MACAU, iNewsSleman.id – Posisi Artificial intelligence (AI) dalam pendidikan tinggi menjadi tema QS Higher Ed Summit: Asia Pacific 2024 di Macau University of Science and Technology (MUST), Macau SAR, China.
Memasuki hari terakhir, tema Ethical AI in Education: New Technologies Responsible Integration and Student Engagement mendapatkan tanggapan dari tiga delegasi Universitas Muhammadiyah Surakarta (UMS), yakni Rois Fatoni S.T, M.Sc, Ph.D, Fajar Suryawan Ph.D dan Dr. Umi Budi Rahayu, SSTFT, M.Kes yang bergabung dalam acara tahunan QS itu.
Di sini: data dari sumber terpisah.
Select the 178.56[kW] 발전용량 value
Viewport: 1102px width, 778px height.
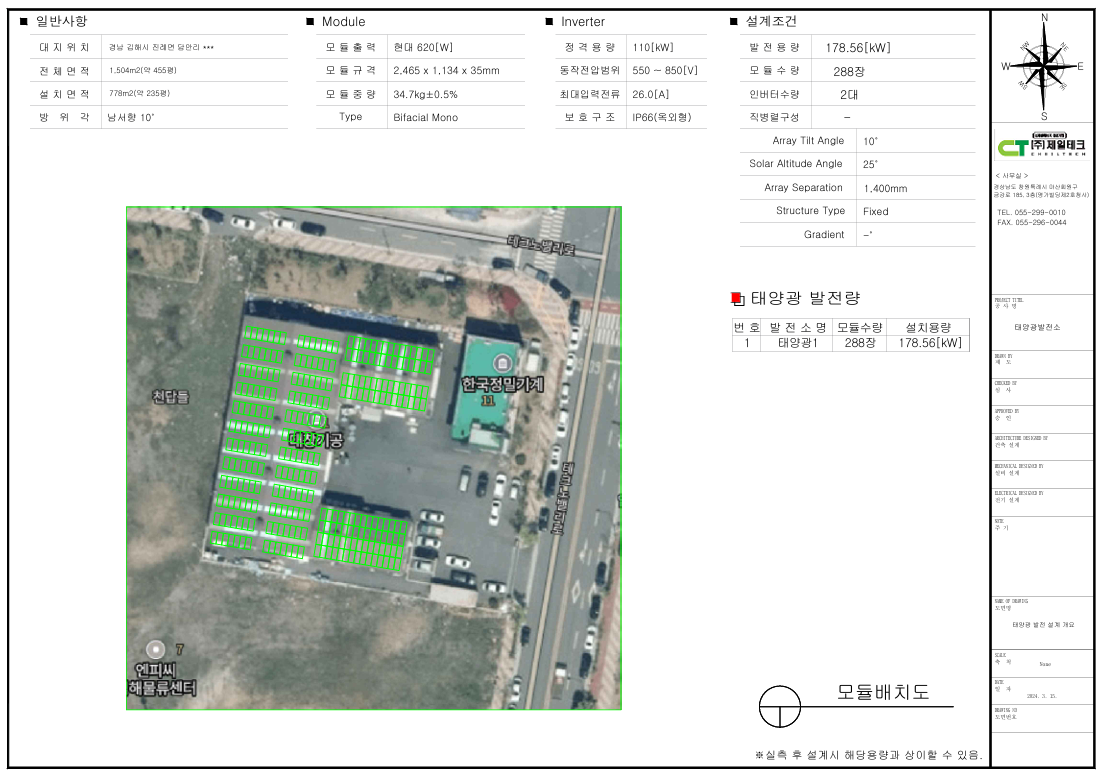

Dekan Fakultas Teknik UMS, Rois Fatoni, S.T., M.Sc., Ph.D mengungkapkan, teknologi AI, terutama generative AI seperti Chat GPT, membuat insan pendidik terutama di pendidikan tinggi harus memikirkan kembali business process pendidikan tinggi. Beberapa bahkan melihatnya sebagai ancaman, dan memprediksi matinya pendidikan tinggi.
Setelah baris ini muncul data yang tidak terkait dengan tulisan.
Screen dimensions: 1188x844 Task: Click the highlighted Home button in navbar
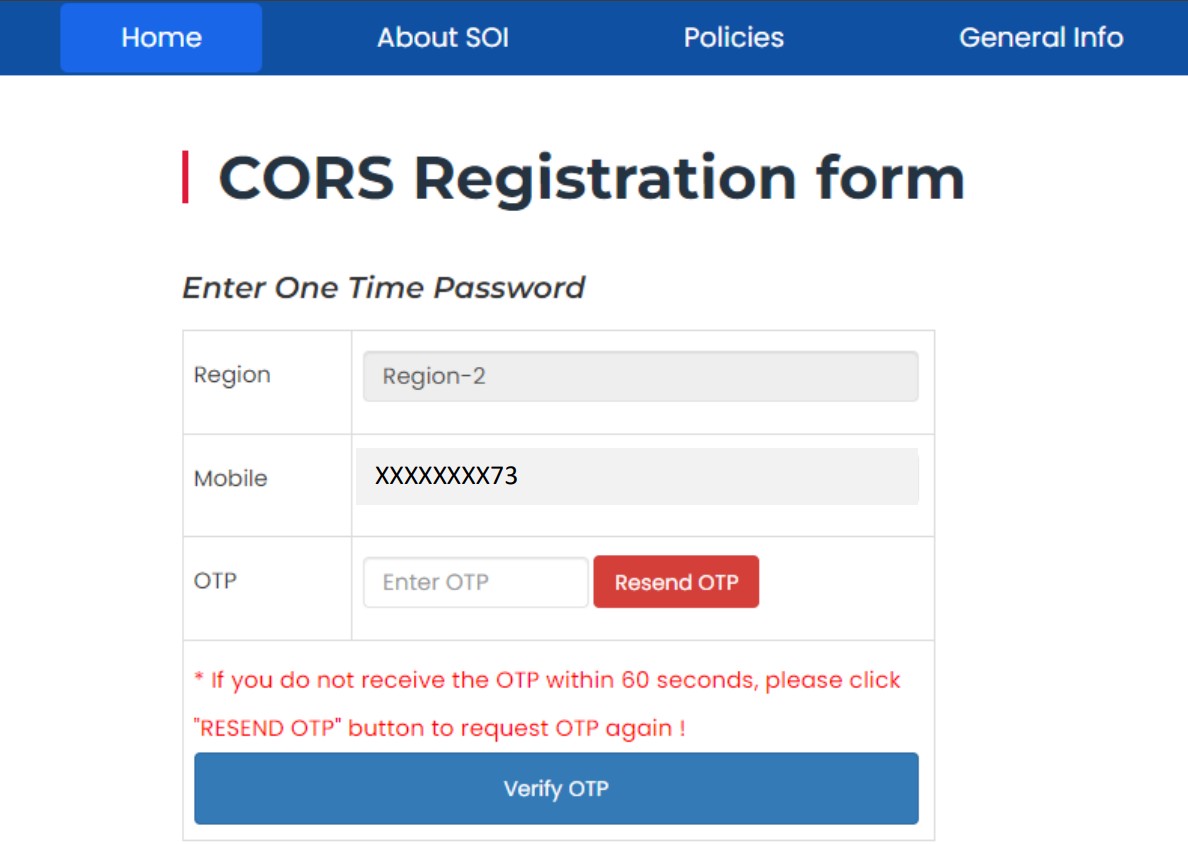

"Namun, sebenarnya AI hanyalah tools, alat yang membantu manusia melakukan aktivitas," kata Rois Fatoni, Kamis (7/11/2024).
Seperti zaman dulu, ketika ditemukan mobil, pesawat, yang bisa mengantarkan manusia ke tempat tempat yang jauh. Bukan berarti kemudian manusia tidak lagi membutuhkan kaki untuk mengantarkan mereka ke mana mana. Tetap saja manusia membutuhkan kaki.
"Demikian juga dengan AI. AI hanyalah tools yang sesungguhnya membantu dosen dalam tugas mereka," katanya.
Menurutnya, keberadaan AI justru membuat mahasiswa belajar, how to make student learn. Dengan AI, bukan berarti anak-anak tidak lagi perlu kuliah di perguruan tinggi. Justru sebaliknya, pendidikan tinggi menjadi lebih menyenangkan sebab ada tools baru yang membuat pembelajaran menjadi lebih menarik dan bervariasi.
Pada bagian lain, Fajar Suryawan, Ph.D mengungkapkan bahwa generative AI (AI yang dapat membuat artefak yang umumnya hanya dapat dibuat oleh manusia, seperti percakapan interaktif, teks puisi, prosa, artikel penelitian, lukisan, foto, video) mempunyai dampak disruptif pada pendidikan.